● QUOTED PASSAGE:
'''
Is there any reason to tie the EGC to a box pigtail?

I'd imagine not since the redundant ground isn't required and the devices will be bonded via yoke.
 
I agree with Bob and if there is a receptacle that would require a grounding pigtail or the device would need to be self grounding. Switches can be grounded by the two 6-32 mounting screws.
 
The reason I was unsure is because if the EGCs are connected to the switches, receptacles, etc, and those are bonded to the box and conduit through yoke and screws, isn't it all electrically continuous?

Obviously, code is not just "will it work?".

I just thought that since an all metallic raceway system doesn't typically require separate EGC to be grounded, adding one would be going beyond code and not add additional requirements
 
The reason I was unsure is because if the EGCs are connected to the switches, receptacles, etc, and those are bonded to the box and conduit through yoke and screws, isn't it all electrically continuous?

Obviously, code is not just "will it work?".

I just thought that since an all metallic raceway system doesn't typically require separate EGC to be grounded, adding one would be going beyond code and not add additional requirements
This is one of those gotcha areas, like ground electrodes, where if you do more than what the code requires, those added elements must still meet code requirements in their own right.
 
This is one of those gotcha areas, like ground electrodes, where if you do more than what the code requires, those added elements must still meet code requirements in their own right.
'''
● ACTIONS TO TAKE:
1/ Can you restate the paragraph in the grounding discussion that begins "I agree with Bob" more briefly, keeping its main facts?
2/ Would you go on with the grounding discussion past its last post?
The records were taken from a different source than the discussion.

(Stored data entries)
'''
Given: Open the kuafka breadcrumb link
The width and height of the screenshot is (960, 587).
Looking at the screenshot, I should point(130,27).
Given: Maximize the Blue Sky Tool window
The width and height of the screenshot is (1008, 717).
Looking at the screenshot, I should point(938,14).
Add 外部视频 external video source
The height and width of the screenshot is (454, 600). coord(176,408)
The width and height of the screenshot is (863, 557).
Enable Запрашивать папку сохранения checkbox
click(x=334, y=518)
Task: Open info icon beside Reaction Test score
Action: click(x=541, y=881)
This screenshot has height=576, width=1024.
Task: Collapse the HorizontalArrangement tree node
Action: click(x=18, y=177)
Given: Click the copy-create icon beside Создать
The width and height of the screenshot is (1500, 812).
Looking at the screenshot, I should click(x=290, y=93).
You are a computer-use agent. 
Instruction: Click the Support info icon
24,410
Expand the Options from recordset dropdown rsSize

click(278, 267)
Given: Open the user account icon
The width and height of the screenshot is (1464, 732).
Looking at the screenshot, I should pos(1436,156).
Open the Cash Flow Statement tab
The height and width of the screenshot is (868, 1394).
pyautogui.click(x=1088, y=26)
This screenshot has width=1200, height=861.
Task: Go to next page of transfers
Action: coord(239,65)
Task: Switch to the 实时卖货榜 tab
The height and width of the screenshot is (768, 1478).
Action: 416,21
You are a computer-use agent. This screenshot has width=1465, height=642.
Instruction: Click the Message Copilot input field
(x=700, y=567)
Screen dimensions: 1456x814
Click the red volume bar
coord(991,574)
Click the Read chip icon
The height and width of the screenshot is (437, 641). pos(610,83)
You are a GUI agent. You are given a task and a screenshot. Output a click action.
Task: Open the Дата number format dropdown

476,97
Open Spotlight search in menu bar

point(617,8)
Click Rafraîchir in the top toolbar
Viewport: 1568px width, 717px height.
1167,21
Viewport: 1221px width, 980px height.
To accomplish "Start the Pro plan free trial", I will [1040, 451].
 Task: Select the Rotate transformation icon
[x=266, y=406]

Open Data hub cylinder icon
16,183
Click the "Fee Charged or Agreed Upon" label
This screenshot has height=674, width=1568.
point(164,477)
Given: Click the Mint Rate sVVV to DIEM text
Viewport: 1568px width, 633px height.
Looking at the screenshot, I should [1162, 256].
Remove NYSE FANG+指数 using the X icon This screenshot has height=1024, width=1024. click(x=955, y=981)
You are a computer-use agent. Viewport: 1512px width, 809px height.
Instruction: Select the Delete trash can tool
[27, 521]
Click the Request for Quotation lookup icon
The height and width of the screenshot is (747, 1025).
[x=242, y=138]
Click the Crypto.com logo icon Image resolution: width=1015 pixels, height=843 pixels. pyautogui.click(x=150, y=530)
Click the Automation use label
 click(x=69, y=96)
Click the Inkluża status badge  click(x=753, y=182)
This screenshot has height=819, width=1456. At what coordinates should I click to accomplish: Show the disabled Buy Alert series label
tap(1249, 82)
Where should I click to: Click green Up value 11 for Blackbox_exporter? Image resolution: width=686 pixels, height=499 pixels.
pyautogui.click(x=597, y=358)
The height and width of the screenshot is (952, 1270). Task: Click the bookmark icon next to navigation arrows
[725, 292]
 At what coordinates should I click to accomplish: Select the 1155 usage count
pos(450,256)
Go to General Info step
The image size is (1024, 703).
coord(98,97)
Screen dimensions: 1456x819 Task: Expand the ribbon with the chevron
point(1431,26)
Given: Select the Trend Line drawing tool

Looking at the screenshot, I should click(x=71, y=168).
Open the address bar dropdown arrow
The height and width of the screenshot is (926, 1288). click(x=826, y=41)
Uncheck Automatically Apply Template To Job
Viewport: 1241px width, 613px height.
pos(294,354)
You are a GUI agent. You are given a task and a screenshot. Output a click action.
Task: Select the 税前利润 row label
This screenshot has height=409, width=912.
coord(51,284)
'''
● RESPONSES BY ITEM NUMBER:
1/ Agreeing with Bob, the poster says a receptacle would need either a grounding pigtail or a self-grounding device, while switches can be grounded through their two 6-32 mounting screws.

2/
That's what I was thinking. With the company I work for (im pretty new), we have been rewiring a nursing home, running EMT. We haven't been bonding any boxes to EGC per my boss. They never seem to bother bonding metal boxes, even when running romex j boxes.
 
That's what I was thinking. With the company I work for (im pretty new), we have been rewiring a nursing home, running EMT. We haven't been bonding any boxes to EGC per my boss. They never seem to bother bonding metal boxes, even when running romex j boxes.
In a hospital environment where a wire EGC is run specifically to be either an isolated or redundant ground, you may actually be prohibited from bonding that wire EGC to boxes along the way. Not familiar with that environment, and a nursing home is not a hospital, but some "standard practices" may have carried over.
 
In a hospital environment where a wire EGC is run specifically to be either an isolated or redundant ground, you may actually be prohibited from bonding that wire EGC to boxes along the way. Not familiar with that environment, and a nursing home is not a hospital, but some "standard practices" may have carried over.

Is there an actual code requirement for isolated grounds to be isolated or is this purely a design consideration?
 
Is there an actual code requirement for isolated grounds to be isolated or is this purely a design consideration?
The description of isolated ground suggests that the ground wire terminates at the main bond at the service panel, but it does not explicitly state that it cannot bond to anything else along the way.
If the isolated ground outlet is on a single outlet dedicated circuit, I can see a reasonable argument that it not touch anything else along the way.